Avete capito bene: in questi giorni si parla ovunque della forma dell’installazione che è esattamente quel che sembra, ovvero un fallo. La struttura cilindrica, rivestita da una dubbia casacca di Pulcinella, appare come un pene eretto acefalo, accompagnata da un’altra scultura di due cuori rossi trafitti da una freccia. Secondo le parole della curatrice Silvana Annicchiarico (testualmente): «Da un lato, vi è la rappresentazione della crisi del potere maschile, un potere ormai stanco che si sta esaurendo sotto il peso della sua stessa rigidità. Dall'altro, vi è l'affermazione di una forza femminile che, attraverso la sua capacità di adattarsi e di rigenerarsi, offre una possibile via di uscita da questa crisi». La forza femminile starebbe nel vestitino rosa e nei due cuori (due, non uno, com’è scritto nel pannello descrittivo) nonché - e cito ancora testualmente - nel «collo dell’installazione», che è «anche il cono del vulcano dal quale fuoriesce la parte più duttile e femminile». E cioè? Quale sarebbe questa parte duttile e femminile? La luce che rischiara le tenebre? A me pare tutto un minestrone di cose buttate a casaccio, forzate e non rispondenti a ciò che vediamo. Il sindaco Manfredi poi, tentando di porre una pezza a colore peggiore del buco, ha dichiarato: «Se i napoletani ci vedono un’opera fallica che male c’è? È un inno alla vitalità». «Se», credo il punto stia tutto lì, nell’ipotesi: o il sindaco crede che i napoletani siano degli idioti oppure, anche lui, non sapeva che pesci prendere.

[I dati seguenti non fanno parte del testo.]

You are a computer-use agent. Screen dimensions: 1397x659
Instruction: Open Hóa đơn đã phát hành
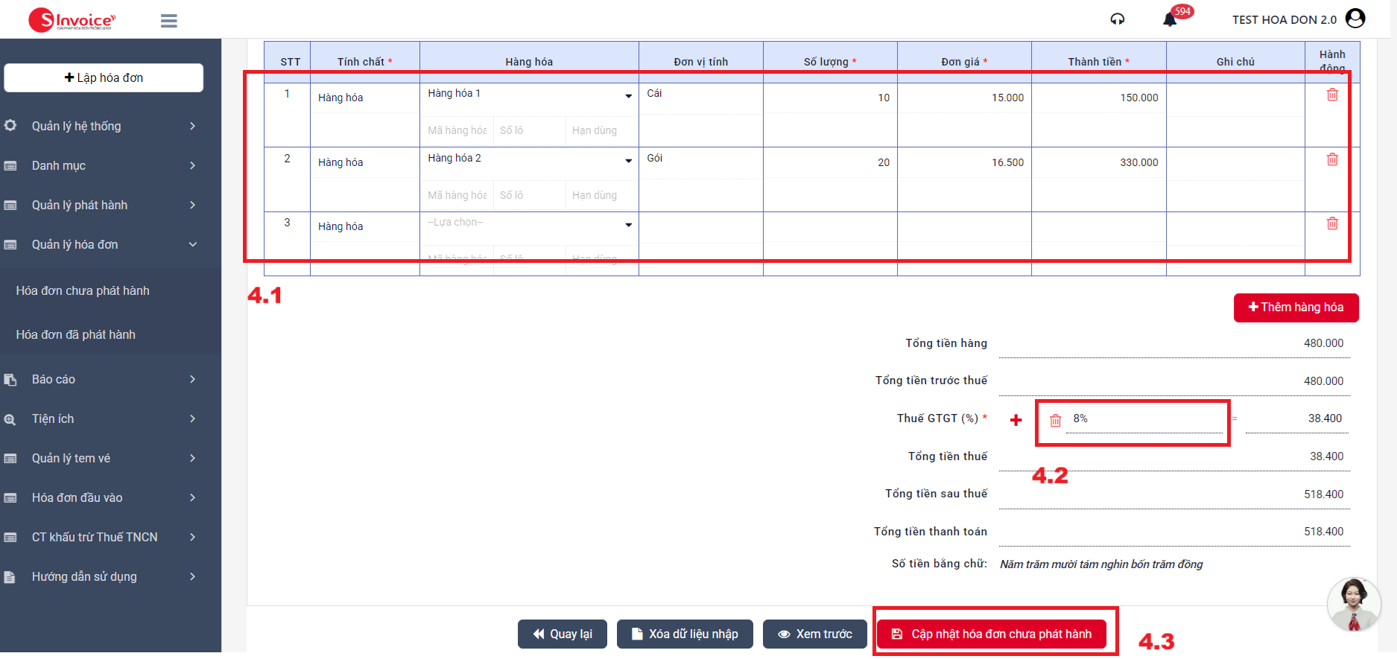(76, 334)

Qui il problema non è che l’opera sembri un pene: l’intento provocatorio è palese – dalla forma, al titolo dell’opera, al richiamo di una sessualità fluida e apotropaica (portafortuna) della maschera di Pulcinella, ma la cosa irritante è che viene a mancare lo scopo stesso dell’arte contemporanea provocatoria, cioè di creare un vero dibattito. A differenza del caso della Venere degli stracci di Pistoletto o della Montagna di sale di Paladino, la polemica qui verte solo sulla constatazione ovvia dell’ovvio, cioè che sembra un fallo. Se vogliamo chiamare questo un dibattito, allora – ed è proprio qui che sta la rogna – tacciamo i napoletani di grettezza mentale, pochezza intellettuale e tricchebballacche. Perché, ma sì, tanto i napoletani sono ironici, la prendono sul ridere, no? La retorica di Manfredi, che si parli bene o male purché si parli, ha stancato: per una volta si può parlare bene di qualcosa? O dobbiamo sempre svilirci e fare la figura dei pagliacci? Perché dare modo all’opinione pubblica di reiterare una narrazione che vede la città frivola e salottiera, e mai politicamente impegnata, colta, piena di ricchezze e cose da dire?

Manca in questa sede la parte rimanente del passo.